I have tried rebuilding my post office database as mentioned in a TID I saw, but that didn't help either.
I discovered this because every few weeks, always on the weekend for some reason, our server bogs down and requires a restart. Since there are many more of these errors on the weekend, they may be the cause.
GroupWise 18.2.1 running on OES 2018
Thanks for any help you can provide!
I suggest doing a packet capture on the server filtering on the SOAP port. That could reveal the IP address that the SOAP requests are coming from. I use "tcpdump" on servers to accomplish this.
Views/comments expressed here are entirely my own.
If you find this post helpful, please show your appreciation and click on "Like" below...
A simple login attempt via WebAccess would cause this. Try to login to WebAccess as "Dirk Nowitzki" (unless he has a valid account, of course) or someone else without an account in your system and check the logs.
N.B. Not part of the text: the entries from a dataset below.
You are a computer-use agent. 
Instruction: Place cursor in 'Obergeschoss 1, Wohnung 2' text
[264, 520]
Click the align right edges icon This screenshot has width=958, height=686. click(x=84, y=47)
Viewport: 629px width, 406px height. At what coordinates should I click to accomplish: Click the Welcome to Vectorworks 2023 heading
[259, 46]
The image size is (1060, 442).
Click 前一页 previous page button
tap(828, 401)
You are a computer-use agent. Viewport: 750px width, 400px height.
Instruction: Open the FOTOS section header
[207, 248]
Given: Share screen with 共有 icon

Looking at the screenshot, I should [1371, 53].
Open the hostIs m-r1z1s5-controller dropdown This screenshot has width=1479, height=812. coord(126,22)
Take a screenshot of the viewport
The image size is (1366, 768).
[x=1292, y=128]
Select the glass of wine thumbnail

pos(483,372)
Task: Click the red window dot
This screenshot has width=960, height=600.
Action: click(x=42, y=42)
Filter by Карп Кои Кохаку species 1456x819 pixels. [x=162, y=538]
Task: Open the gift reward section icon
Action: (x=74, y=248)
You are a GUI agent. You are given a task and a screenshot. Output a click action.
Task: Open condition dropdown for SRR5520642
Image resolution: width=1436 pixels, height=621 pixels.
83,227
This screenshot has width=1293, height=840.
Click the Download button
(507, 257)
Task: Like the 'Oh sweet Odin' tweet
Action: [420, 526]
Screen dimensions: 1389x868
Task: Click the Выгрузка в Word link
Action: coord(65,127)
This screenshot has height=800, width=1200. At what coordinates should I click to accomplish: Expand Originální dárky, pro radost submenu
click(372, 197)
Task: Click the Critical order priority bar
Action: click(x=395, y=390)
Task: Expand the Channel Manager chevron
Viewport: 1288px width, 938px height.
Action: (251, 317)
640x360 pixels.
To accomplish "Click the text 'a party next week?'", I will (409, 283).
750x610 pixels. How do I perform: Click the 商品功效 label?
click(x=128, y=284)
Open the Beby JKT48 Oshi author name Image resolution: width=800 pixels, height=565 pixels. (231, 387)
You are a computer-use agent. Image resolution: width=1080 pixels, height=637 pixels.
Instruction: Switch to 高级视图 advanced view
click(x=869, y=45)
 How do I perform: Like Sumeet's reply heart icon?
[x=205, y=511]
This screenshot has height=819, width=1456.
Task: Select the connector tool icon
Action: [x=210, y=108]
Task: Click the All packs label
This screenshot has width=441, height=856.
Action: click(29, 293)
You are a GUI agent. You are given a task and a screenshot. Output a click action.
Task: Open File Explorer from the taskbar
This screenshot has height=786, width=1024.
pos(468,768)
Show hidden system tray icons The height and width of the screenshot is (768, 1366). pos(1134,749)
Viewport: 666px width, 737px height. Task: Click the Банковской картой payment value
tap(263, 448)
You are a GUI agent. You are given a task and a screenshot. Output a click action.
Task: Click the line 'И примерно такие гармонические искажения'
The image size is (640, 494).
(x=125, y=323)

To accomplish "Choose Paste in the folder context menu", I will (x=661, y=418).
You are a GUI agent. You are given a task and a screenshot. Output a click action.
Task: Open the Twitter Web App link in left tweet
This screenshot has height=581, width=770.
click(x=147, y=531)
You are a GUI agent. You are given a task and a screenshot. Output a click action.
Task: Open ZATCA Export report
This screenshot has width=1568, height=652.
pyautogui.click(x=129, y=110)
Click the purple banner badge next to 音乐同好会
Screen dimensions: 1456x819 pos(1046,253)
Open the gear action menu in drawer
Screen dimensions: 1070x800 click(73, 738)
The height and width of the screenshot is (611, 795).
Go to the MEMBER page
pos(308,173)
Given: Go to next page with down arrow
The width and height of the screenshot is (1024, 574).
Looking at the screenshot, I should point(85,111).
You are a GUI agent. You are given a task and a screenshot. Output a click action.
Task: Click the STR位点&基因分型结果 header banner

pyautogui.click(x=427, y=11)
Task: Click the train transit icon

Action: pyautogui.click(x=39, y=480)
I don't recall, but can left over event configurations cause this?
Create and vote for enhancements in the Idea Exchange forums!
Don't forget to Like helpful posts and mark Solutions!
Thanks for the suggestions. This user's name wasn't in the list as described in the TID, and I did a test login with a bad username in Webaccess and did see the bad username in the log but only once. The departed user in question shows up 1064 times in a 50 minute chunk of log file. The only user I'm seeing in the logs near as much is the only user we have that works remote and uses a caching mailbox on the Windows client. I'm pretty sure the departed user didn't have the know-how to set that up.
I just looked at logs in /var/log/appache2 and user's name doesn't show up in any of those, but neither did the bogus user I used for test, so maybe I'm not looking at the correct logs.
You wouldn't see a username there, but you'd see ip addresses of connecting devices. As you've mentioned that it happens mainly on the weekend (i.e. not too many "regular" logins) it should be fairly easy to track down.
It could be merely anything using SOAP, which potentially means any sort of 3rd. party software. This could include smarthosts which check for the existence of the receiver of an incoming mail.
To be clear, it's not just on the weekends, there's just more on the weekends. Still thousands a day no matter what day it is. I'm going to look at router for SOAP access to see if it's from the outside. However, if it's internal, I was just looking to see if there was a way to trace here the requests are coming from.
Thanks for all the suggestions! I've been out of the office a few days.